The effects of flooding across the north of England could ripple as far as the FTSE 100 after a post-Christmas slow down and increasing cost of damage caused by rising waters. Swathes of the country has been submerged under floodwater after rivers in Cumbria, Yorkshire, Lancashire and Greater Manchester burst their banks in recent days.
Economists have predicted the flooding could shrink Britain's GDP by 0.2% as businesses are forced to close their doors, while agriculture output has also been hit. Shoppers in those areas are also less likely to hit the high streets in the wake of the floods.
Accountancy firm KPMG has already estimated that the total cost to households and businesses could rise to as much as £5.8bn (€7.9bn, $8.6bn). And Spreadex financial analyst Connor Campbell said the combination of a festive slowdown in the markets meant the floods could impact the UK's indices of leading shares.
"With estimates suggesting a cost of £5bn-plus, the tragic flooding of the past few weeks could have a destabilising effect on the FTSE this Tuesday, especially with thin trading volumes and little economic data to distract investors," he said. The FTSE 100 was up 0.55% at 6,289.32 shortly before 2pm on 29 December.
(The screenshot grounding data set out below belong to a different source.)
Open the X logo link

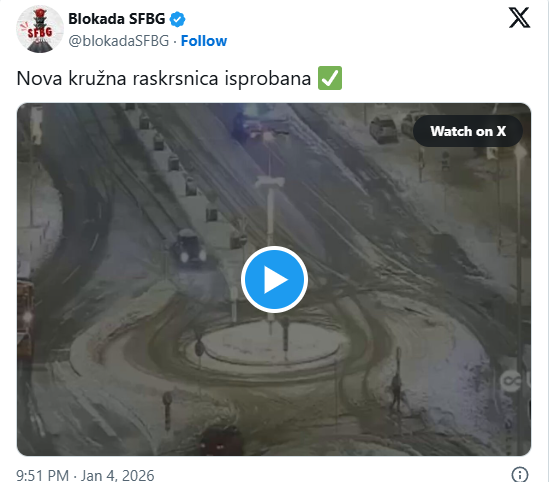coord(519,18)
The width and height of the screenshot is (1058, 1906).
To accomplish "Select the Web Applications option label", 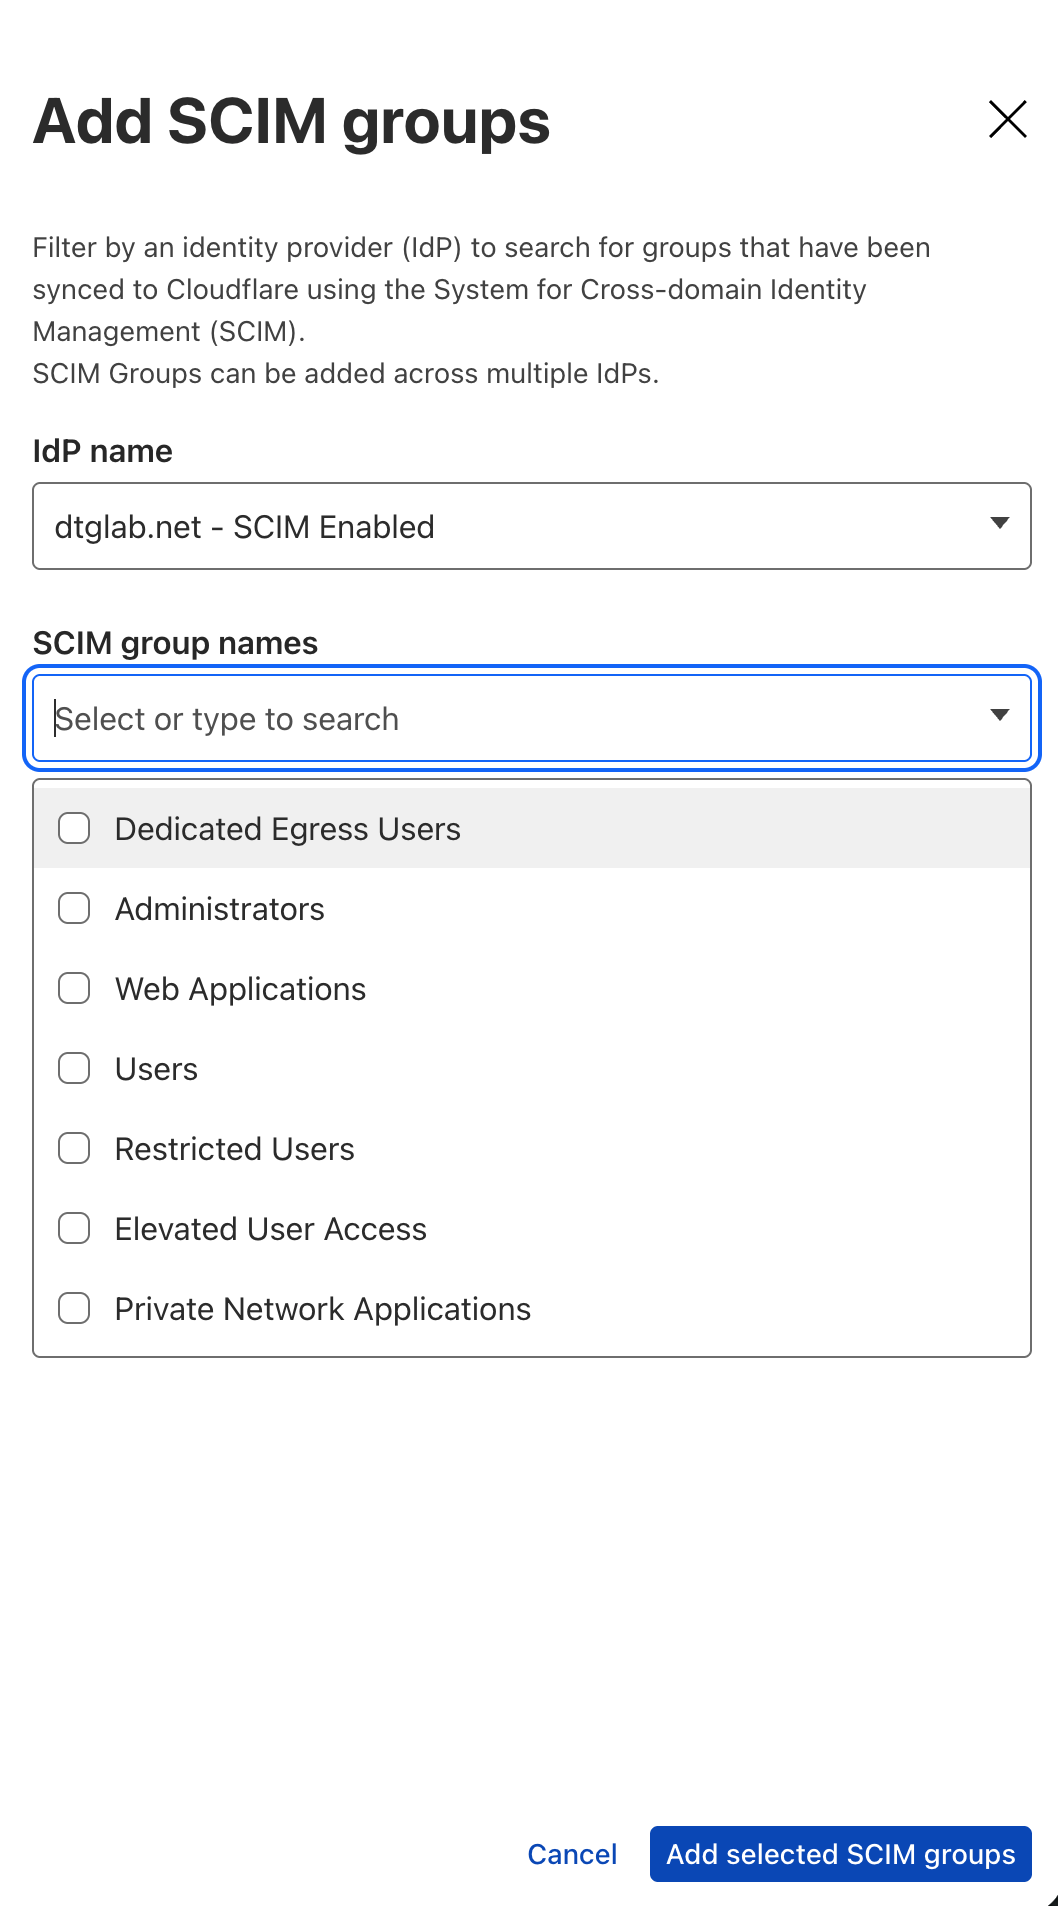I will tap(241, 989).
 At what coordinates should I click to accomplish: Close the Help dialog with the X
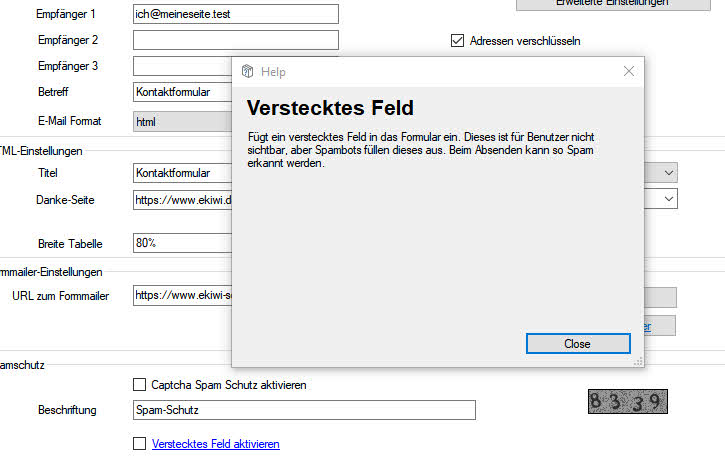click(628, 72)
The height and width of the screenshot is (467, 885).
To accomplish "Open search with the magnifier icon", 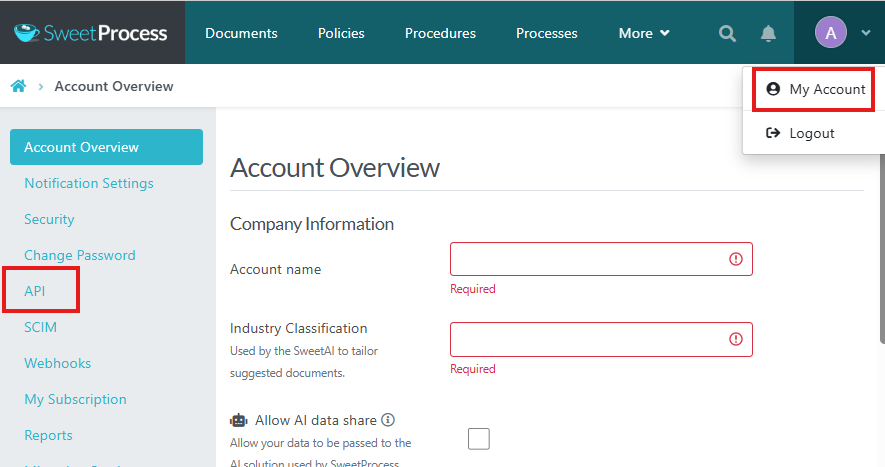I will (727, 33).
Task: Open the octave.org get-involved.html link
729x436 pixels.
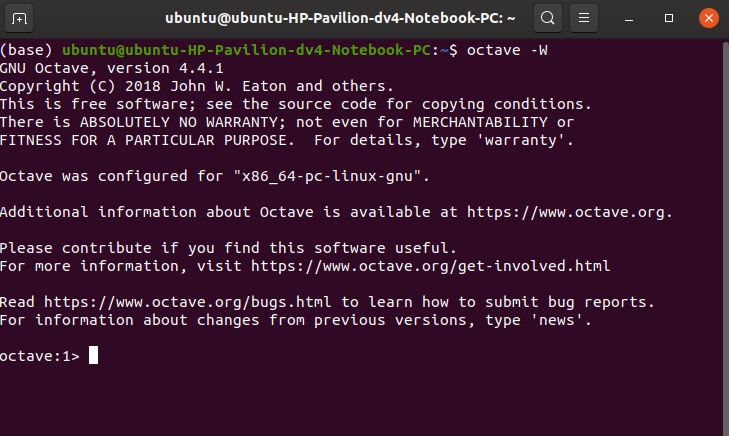Action: 430,266
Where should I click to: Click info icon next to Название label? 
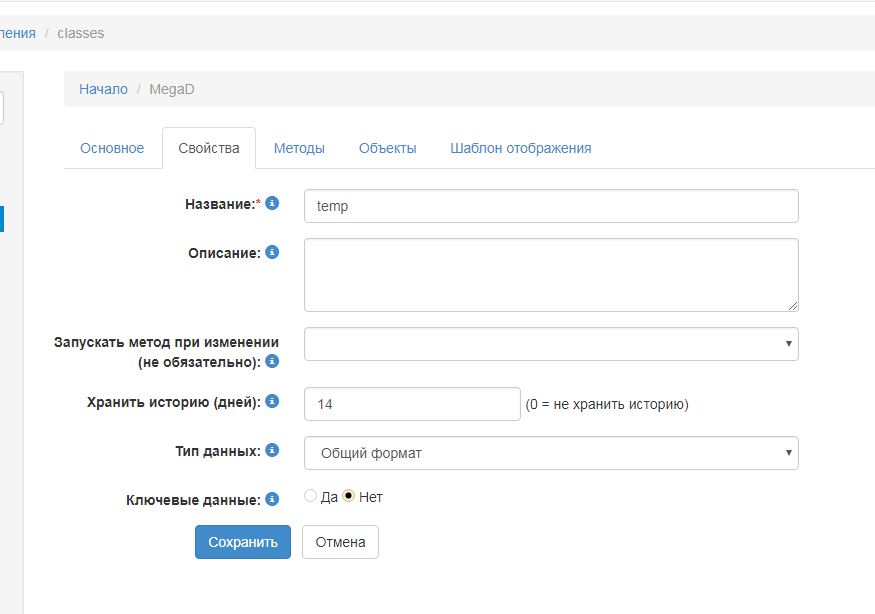272,203
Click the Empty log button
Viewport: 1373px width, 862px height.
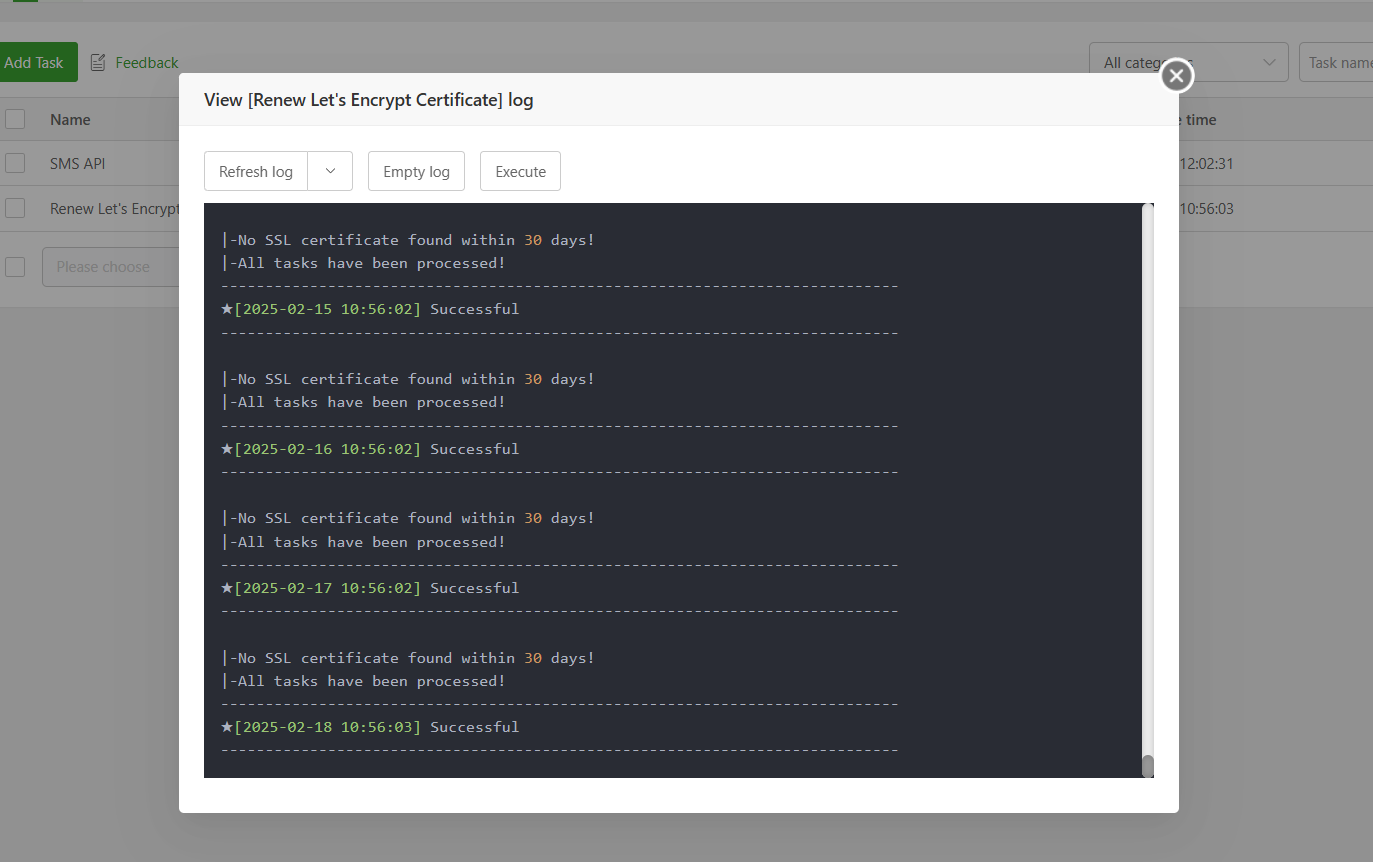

Visiting areas hit by the floods, Prime Minister David Cameron said the government would commit funds to flood defences between now and 2020. "We are going to spend £2.3bn on flood defences in this parliament but we will look at what's happened here and see what needs to be done," he said.
The Environment Agency has issued nine severe flood warnings in place in north east and north-west England and more than 100 other flood alerts across England and Wales. South-west Scotland and Cumbria are bracing themselves for Storm Frank, which is set to hit the regions on 29 December and bring with it up to 150mm of rain.